◆ Task instructions: Express the lines from the start of the listing through the line containing "The width and", inclusive, as a Markdown table with the columns n and Line. Number each row and omit blank lines.

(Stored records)
=== Begin Enclosure ===

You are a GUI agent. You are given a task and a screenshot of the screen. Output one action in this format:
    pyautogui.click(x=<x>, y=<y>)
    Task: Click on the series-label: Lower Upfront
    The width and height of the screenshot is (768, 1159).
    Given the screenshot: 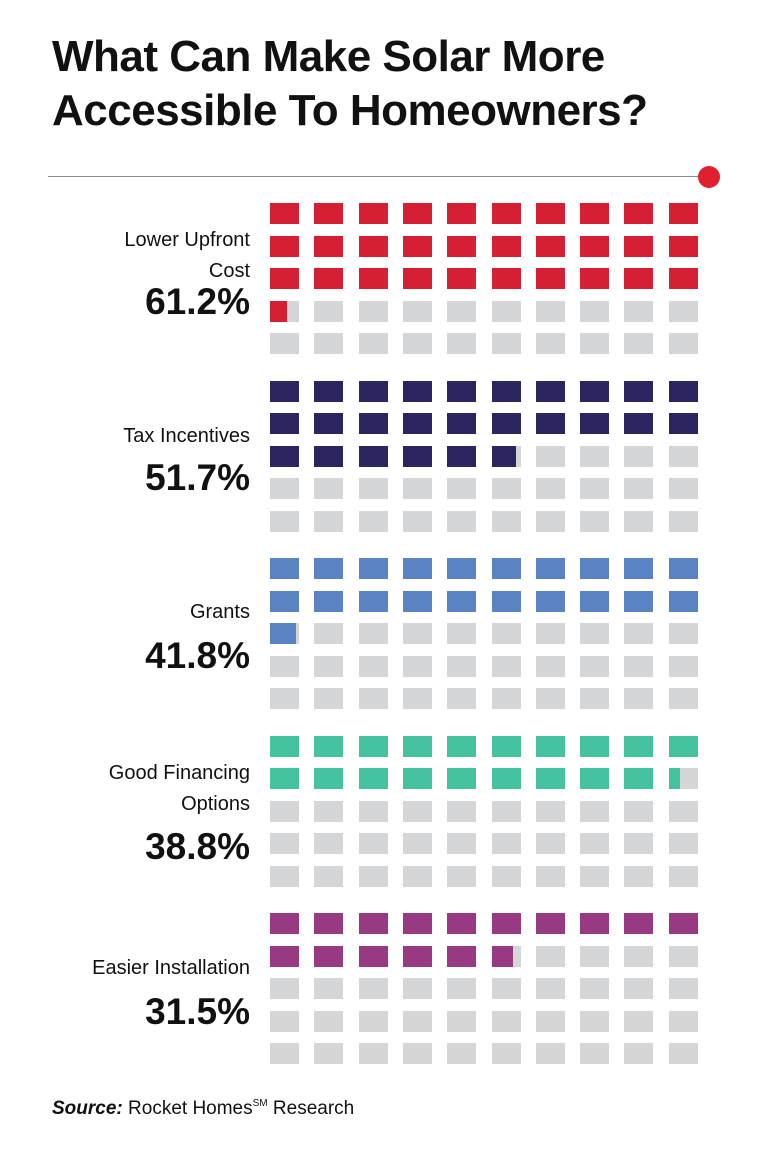 What is the action you would take?
    pyautogui.click(x=187, y=240)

=== End Enclosure ===

◆ Completed task:
| n | Line |
|---|---|
| 1 | You are a GUI agent. You are given a task and a screenshot of the screen. Output one action in this format: |
| 2 |     pyautogui.click(x=<x>, y=<y>) |
| 3 |     Task: Click on the series-label: Lower Upfront |
| 4 |     The width and height of the screenshot is (768, 1159). |